## Required actions
- 1) In the announcement below about Jill Findeis's appointment, whom does she replace as Director of the MU Division of Applied Social Sciences?
- 2) Carry on the announcement below about Jill Findeis's appointment, picking up right after its final sentence.
START Passage to read
Jill Findeis, Distinguished Professor of Agricultural, Environmental and Regional Economics and Demography at Penn State University, has been named Director for the MU Division of Applied Social Sciences effective Aug. 15. She replaces Mike Nolan who retired after 40 years of service to the University.
Findeis received her PhD in agricultural economics from Washington State University, her MS from the University of Idaho and BS from Cornell University. In 2008-09 she was a Visiting Professor at Cornell University.
DASS’s purpose is to develop and empower decision makers who manage the global food and natural resource systems and lead rural communities. Its goal is to be the leading institution in outreach-driven education and research that integrates science-based information into public and private decision making.
Findeis’s research at Penn State seeks to understand the impact of economic-social-environmental and policy change on human well-being. Two themes have guided her recent work, she said. One is an understanding of decision-making behaviors, especially as related to providing food security using environmentally sustainable practices, human health and disease dynamics, and labor utilization. The second is an understanding the impacts of public policy reform in spatially-differentiated contexts.
END Passage to read
START Data for analysis
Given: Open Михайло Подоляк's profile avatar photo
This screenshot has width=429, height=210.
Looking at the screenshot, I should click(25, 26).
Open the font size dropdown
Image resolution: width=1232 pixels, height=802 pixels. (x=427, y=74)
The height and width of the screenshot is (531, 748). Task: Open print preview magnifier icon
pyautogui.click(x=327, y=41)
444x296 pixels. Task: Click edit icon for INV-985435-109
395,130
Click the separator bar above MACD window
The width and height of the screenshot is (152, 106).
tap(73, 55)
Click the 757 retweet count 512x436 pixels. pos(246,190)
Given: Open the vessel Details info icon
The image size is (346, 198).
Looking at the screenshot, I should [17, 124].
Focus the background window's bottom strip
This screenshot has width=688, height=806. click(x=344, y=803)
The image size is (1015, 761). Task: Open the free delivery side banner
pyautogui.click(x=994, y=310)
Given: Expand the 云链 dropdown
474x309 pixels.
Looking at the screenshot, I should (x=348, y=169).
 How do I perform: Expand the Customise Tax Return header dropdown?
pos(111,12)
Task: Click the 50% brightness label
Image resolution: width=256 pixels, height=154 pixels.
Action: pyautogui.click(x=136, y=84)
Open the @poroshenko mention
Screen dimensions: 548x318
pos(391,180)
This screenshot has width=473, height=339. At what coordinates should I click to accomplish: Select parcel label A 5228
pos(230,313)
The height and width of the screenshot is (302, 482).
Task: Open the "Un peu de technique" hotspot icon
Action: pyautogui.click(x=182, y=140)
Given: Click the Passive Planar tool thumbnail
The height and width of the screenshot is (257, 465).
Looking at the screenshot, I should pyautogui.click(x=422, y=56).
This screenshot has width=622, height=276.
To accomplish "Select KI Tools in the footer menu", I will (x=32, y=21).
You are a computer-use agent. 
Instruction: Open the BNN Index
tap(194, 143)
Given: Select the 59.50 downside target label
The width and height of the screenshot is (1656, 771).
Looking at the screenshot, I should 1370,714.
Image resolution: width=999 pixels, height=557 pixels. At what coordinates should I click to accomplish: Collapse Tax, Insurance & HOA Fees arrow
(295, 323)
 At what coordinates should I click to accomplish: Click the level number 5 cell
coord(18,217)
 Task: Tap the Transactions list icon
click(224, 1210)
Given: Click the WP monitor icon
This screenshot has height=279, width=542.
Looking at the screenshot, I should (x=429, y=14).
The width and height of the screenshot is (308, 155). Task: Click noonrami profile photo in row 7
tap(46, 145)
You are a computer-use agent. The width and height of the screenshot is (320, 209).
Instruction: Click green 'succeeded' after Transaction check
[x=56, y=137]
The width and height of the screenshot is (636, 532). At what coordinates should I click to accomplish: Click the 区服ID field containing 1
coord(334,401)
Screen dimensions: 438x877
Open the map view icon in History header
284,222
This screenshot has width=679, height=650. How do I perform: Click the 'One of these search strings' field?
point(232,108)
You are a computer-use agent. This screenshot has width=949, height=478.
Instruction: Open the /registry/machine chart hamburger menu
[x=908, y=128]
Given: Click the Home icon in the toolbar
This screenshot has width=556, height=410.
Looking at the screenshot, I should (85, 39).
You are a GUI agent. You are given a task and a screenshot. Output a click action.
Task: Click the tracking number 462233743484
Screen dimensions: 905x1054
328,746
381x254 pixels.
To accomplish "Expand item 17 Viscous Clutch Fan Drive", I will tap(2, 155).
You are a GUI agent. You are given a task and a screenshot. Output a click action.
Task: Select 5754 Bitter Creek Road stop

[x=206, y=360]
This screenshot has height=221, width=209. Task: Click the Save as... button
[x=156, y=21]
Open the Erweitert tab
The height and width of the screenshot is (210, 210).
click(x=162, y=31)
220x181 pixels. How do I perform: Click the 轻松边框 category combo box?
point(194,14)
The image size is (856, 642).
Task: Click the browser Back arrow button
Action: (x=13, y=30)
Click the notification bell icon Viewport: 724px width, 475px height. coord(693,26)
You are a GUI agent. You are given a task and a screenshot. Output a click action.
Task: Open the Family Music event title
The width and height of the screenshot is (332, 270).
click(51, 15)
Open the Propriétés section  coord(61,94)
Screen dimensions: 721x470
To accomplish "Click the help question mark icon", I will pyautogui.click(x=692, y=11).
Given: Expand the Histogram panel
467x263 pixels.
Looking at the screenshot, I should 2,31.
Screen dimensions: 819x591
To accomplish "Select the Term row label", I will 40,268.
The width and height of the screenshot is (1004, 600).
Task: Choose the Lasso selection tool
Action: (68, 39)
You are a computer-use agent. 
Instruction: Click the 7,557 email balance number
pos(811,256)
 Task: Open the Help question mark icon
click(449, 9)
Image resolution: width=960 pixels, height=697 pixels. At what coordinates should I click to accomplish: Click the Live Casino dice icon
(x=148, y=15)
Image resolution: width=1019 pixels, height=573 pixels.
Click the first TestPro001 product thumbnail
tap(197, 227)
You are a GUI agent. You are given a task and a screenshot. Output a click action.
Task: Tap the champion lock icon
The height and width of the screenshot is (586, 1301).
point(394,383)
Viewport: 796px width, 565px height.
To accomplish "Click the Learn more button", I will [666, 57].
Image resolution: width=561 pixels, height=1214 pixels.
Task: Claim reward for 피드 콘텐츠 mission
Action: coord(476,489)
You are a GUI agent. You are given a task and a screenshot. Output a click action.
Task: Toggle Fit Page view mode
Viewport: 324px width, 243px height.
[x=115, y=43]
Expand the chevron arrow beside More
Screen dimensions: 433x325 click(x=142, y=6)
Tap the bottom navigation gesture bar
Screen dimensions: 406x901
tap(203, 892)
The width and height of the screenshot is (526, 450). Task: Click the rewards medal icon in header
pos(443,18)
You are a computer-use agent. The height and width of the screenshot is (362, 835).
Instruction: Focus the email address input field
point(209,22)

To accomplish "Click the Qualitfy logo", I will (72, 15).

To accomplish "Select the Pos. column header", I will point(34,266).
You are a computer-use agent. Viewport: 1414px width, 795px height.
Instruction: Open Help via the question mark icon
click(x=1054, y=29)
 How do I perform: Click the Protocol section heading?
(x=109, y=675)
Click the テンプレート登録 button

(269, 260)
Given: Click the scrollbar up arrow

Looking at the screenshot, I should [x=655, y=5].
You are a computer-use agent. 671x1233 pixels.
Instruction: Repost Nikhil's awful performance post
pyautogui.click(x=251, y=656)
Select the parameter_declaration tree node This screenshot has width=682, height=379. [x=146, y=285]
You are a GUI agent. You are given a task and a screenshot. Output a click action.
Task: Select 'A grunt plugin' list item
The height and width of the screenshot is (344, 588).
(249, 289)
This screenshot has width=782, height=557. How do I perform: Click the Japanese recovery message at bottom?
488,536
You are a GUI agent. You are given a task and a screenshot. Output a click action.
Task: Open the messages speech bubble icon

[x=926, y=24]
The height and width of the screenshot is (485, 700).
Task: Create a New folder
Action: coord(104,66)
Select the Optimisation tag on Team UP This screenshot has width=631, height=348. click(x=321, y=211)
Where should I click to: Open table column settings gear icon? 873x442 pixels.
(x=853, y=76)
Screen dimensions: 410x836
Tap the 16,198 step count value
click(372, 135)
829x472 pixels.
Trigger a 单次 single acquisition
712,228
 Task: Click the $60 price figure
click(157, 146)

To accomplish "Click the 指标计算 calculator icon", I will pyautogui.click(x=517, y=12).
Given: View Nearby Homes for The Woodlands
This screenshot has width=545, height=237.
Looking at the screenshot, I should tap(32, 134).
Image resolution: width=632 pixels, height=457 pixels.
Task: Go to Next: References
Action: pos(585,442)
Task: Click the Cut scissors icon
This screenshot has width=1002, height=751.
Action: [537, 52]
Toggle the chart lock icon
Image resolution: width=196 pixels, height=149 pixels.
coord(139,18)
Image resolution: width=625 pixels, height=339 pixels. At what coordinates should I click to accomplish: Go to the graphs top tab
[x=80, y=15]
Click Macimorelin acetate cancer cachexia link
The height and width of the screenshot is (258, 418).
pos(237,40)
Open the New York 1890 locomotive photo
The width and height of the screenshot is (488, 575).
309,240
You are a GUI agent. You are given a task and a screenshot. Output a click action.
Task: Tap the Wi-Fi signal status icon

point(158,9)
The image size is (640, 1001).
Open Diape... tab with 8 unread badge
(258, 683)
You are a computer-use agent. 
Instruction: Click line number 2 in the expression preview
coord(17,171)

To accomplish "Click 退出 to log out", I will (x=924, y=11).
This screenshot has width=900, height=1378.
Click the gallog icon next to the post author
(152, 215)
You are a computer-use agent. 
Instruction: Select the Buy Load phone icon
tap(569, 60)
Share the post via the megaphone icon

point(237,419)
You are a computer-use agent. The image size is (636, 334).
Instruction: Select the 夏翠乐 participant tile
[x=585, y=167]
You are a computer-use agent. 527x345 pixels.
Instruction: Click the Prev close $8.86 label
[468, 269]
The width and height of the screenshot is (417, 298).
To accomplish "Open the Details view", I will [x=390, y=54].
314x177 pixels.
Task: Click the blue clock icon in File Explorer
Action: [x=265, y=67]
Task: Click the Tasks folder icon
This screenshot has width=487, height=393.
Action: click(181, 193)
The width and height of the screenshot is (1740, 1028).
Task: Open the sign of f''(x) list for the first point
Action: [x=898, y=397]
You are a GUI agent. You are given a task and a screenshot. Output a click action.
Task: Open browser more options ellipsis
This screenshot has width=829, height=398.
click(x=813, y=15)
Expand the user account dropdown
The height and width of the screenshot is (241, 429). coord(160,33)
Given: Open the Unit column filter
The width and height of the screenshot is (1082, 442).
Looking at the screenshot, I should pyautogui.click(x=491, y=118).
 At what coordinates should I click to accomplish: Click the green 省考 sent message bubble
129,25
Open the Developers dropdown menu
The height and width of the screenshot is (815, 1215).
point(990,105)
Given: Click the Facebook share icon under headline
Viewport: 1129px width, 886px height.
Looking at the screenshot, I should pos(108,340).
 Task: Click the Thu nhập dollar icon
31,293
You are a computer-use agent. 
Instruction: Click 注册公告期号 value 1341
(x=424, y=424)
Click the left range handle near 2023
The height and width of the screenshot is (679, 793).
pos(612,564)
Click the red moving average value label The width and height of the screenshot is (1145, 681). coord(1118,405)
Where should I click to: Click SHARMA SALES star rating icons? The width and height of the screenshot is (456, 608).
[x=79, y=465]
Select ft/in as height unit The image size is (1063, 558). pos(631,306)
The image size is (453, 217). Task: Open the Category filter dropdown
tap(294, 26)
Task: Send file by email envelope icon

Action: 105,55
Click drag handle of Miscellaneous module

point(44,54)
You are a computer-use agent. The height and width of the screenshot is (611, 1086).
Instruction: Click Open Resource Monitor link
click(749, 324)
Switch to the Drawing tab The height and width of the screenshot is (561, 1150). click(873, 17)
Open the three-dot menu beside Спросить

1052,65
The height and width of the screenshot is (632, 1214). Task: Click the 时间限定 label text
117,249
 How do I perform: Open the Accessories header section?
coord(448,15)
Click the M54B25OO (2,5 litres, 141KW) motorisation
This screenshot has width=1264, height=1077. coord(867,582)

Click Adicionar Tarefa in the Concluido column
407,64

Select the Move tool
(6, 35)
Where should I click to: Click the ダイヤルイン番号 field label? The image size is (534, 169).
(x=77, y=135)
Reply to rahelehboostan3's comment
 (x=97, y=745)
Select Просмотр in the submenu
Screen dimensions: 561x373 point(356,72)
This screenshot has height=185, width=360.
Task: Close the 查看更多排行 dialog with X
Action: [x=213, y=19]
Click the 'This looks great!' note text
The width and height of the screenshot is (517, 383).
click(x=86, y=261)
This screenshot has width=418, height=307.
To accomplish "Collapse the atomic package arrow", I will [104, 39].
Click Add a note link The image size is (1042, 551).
END Data for analysis
## Answers in order
- 1) Mike Nolan, who retired after 40 years of service to the University.

- 2)
Her current funding includes grants from NIH, NSF, McKnight Foundation, USAID CRSP, USDA NRI, USDA Cooperative Agreement and Mellon Financial Foundation. She holds appointments in the Population Research Institute, the School for International Affairs, and in the Demography and Operations Research Programs at Penn State.
Additional research efforts that Findeis is involved in – often in collaboration with graduate students – have involved the NAFTA countries, South Asia and Africa.
“Since many people in developing and developed countries remain dependent on agricultural production for food sustenance and income, a major thrust of my research program is on individuals, families and households engaged in food production agriculture,” she said. “In a period of rapid change in agriculture attributable to globalization and policy reform, these forces can have critical impacts on well-being within and across households and ultimately on the structure of agriculture. Understanding developing as well as developed country situations is important, as they represent a continuum of behaviors.”